| Excerpted text |
↓↓↓

Shikoku Broadcasting (, Rōmaji: Shikoku Hōsō) is a radio and TV station based in Tokushima, Japan. It is affiliated to the Nippon News Network and Nippon Television Network System for TV and JRN/NRN for radio.

Despite holding a local monopoly in commercial television to the prefecture, commercial television stations from Kansai region are easily available.

History
After the establishment of the "Three Radio Laws" (Radio Law, Broadcasting Law, and Radio Supervisory Committee Establishment Law) in 1950, Japan established a system where public broadcasting (NHK) and commercial broadcasting coexisted.

April 7, 1952: Shikoku Broadcasting is established.
July 1, 1952: JR (as in JOJR) commences radio transmissions.
April 1, 1959: Television transmissions commence.
April 5, 1971: JR Television begins their morning show, Good Morning Tokushima (おはようとくしま).
April 1982: The abbreviation is changed to JRT.
December 1984: JRT moves to their current headquarters in Nakatokushima.

↑↑↑

| Dataset records |
↓↓↓

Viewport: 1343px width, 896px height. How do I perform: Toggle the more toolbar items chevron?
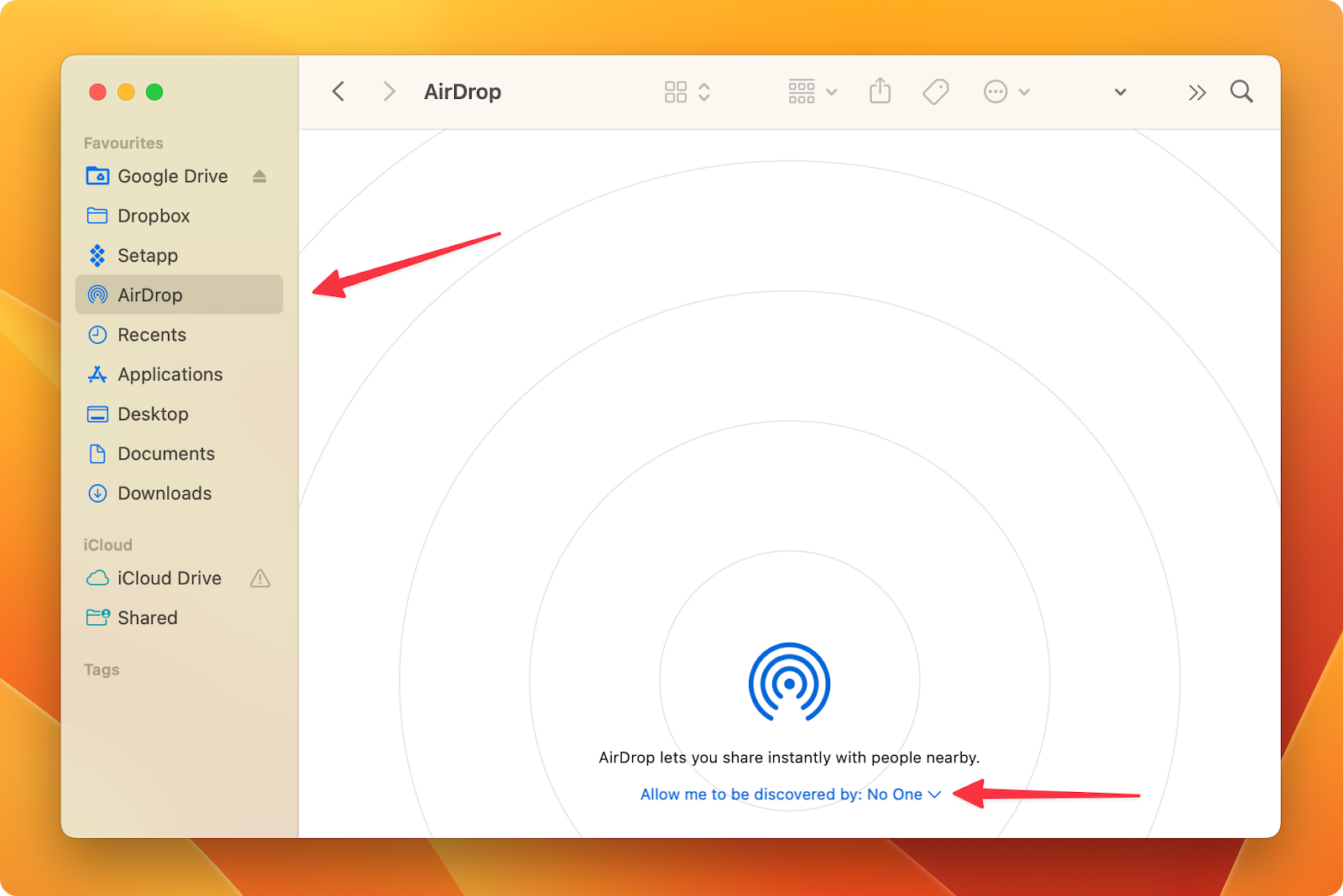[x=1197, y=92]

↑↑↑
↓↓↓

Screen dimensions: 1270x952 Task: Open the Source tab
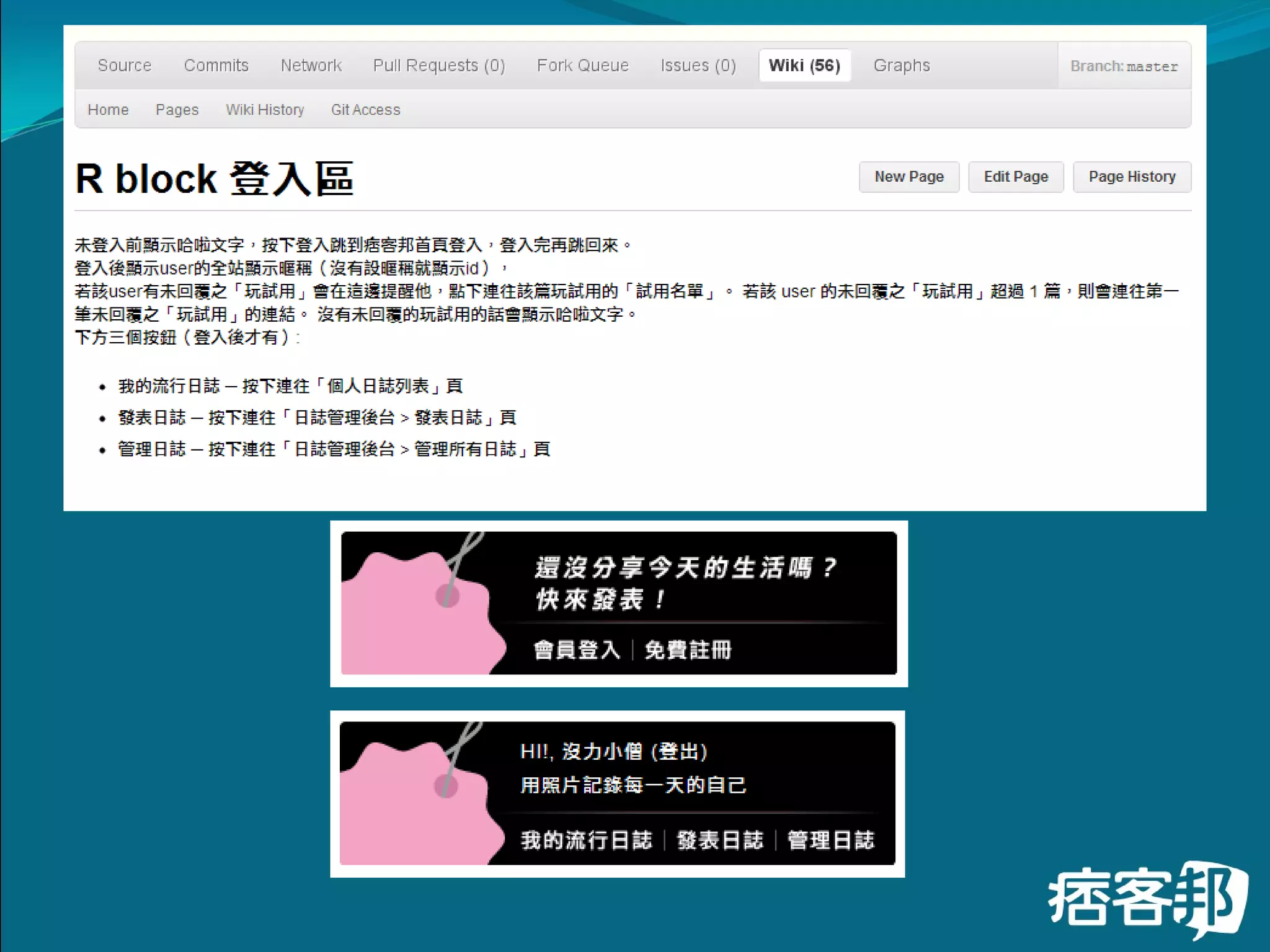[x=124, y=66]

↑↑↑
↓↓↓

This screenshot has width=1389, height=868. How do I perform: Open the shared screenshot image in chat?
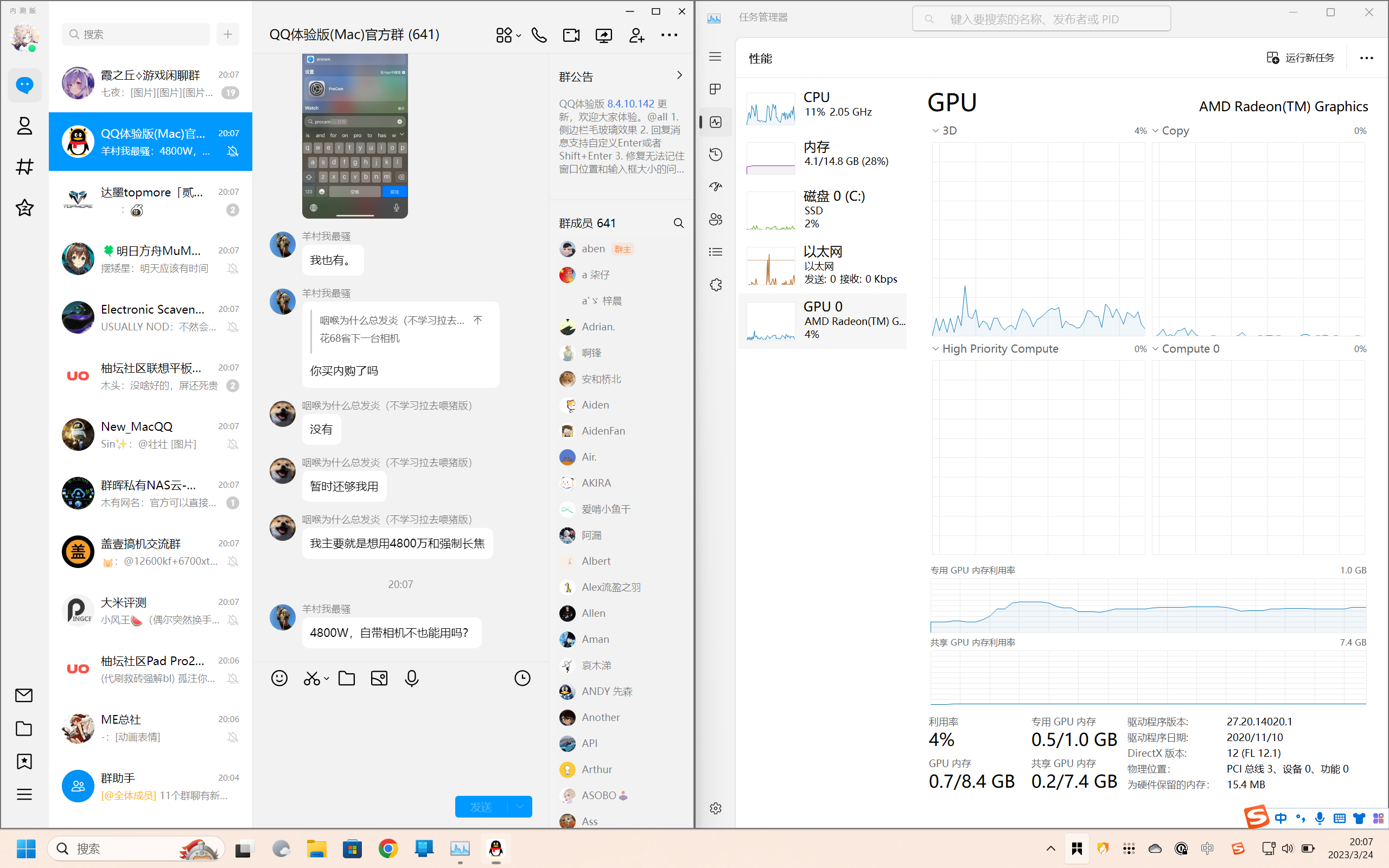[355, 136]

↑↑↑

| Set problem 1 |
From the Shikoku Broadcasting text, print everything from "Despite holding a" down to "Television transmissions commence.".
| Set problem 2 |
Answer these questions using the Shikoku Broadcasting text:
(a) In which city is the station based?
(b) On what date did its television transmissions commence?
(c) What abbreviation did it adopt in April 1982?
The rows are separate material, unconnected to the Shikoku Broadcasting text.

| Result 1 |
Despite holding a local monopoly in commercial television to the prefecture, commercial television stations from Kansai region are easily available.

History
After the establishment of the "Three Radio Laws" (Radio Law, Broadcasting Law, and Radio Supervisory Committee Establishment Law) in 1950, Japan established a system where public broadcasting (NHK) and commercial broadcasting coexisted.

April 7, 1952: Shikoku Broadcasting is established.
July 1, 1952: JR (as in JOJR) commences radio transmissions.
April 1, 1959: Television transmissions commence.

| Result 2 |
(a) Tokushima, Japan
(b) April 1, 1959
(c) JRT